# ITEMS:

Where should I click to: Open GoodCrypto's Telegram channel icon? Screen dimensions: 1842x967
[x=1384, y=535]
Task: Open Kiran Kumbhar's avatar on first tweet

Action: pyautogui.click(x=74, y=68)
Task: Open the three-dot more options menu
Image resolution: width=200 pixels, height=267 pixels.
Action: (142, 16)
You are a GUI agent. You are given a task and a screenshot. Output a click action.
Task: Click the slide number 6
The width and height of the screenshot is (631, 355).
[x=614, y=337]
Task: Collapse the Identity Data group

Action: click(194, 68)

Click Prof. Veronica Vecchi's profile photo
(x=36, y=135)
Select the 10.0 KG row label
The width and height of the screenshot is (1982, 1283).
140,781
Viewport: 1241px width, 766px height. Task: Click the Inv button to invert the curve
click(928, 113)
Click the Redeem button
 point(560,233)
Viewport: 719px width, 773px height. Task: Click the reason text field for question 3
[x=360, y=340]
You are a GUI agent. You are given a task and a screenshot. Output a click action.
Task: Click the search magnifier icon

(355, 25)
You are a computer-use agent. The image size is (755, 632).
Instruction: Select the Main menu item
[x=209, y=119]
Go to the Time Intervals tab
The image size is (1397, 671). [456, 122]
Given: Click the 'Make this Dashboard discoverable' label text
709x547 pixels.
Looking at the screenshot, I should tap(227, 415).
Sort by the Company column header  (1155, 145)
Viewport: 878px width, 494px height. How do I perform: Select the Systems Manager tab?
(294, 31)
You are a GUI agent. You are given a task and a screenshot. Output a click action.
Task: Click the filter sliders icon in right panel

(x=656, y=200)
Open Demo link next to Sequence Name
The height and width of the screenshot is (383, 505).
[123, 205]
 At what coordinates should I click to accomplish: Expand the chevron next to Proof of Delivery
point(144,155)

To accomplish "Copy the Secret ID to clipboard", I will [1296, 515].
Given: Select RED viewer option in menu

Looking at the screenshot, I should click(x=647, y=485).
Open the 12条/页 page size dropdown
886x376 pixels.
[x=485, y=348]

# TASK DESCRIPTION:
Transcribe the records above verbatim, preserving every line in its original order.

# SOLUTION TO THE PROBLEM:
Where should I click to: Open GoodCrypto's Telegram channel icon? Screen dimensions: 1842x967
[x=1384, y=535]
Task: Open Kiran Kumbhar's avatar on first tweet

Action: pyautogui.click(x=74, y=68)
Task: Open the three-dot more options menu
Image resolution: width=200 pixels, height=267 pixels.
Action: (142, 16)
You are a GUI agent. You are given a task and a screenshot. Output a click action.
Task: Click the slide number 6
The width and height of the screenshot is (631, 355).
[x=614, y=337]
Task: Collapse the Identity Data group

Action: click(194, 68)

Click Prof. Veronica Vecchi's profile photo
(x=36, y=135)
Select the 10.0 KG row label
The width and height of the screenshot is (1982, 1283).
140,781
Viewport: 1241px width, 766px height. Task: Click the Inv button to invert the curve
click(928, 113)
Click the Redeem button
 point(560,233)
Viewport: 719px width, 773px height. Task: Click the reason text field for question 3
[x=360, y=340]
You are a GUI agent. You are given a task and a screenshot. Output a click action.
Task: Click the search magnifier icon

(355, 25)
You are a computer-use agent. The image size is (755, 632).
Instruction: Select the Main menu item
[x=209, y=119]
Go to the Time Intervals tab
The image size is (1397, 671). [456, 122]
Given: Click the 'Make this Dashboard discoverable' label text
709x547 pixels.
Looking at the screenshot, I should tap(227, 415).
Sort by the Company column header  (1155, 145)
Viewport: 878px width, 494px height. How do I perform: Select the Systems Manager tab?
(294, 31)
You are a GUI agent. You are given a task and a screenshot. Output a click action.
Task: Click the filter sliders icon in right panel

(x=656, y=200)
Open Demo link next to Sequence Name
The height and width of the screenshot is (383, 505).
[123, 205]
 At what coordinates should I click to accomplish: Expand the chevron next to Proof of Delivery
point(144,155)

To accomplish "Copy the Secret ID to clipboard", I will [1296, 515].
Given: Select RED viewer option in menu

Looking at the screenshot, I should click(x=647, y=485).
Open the 12条/页 page size dropdown
886x376 pixels.
[x=485, y=348]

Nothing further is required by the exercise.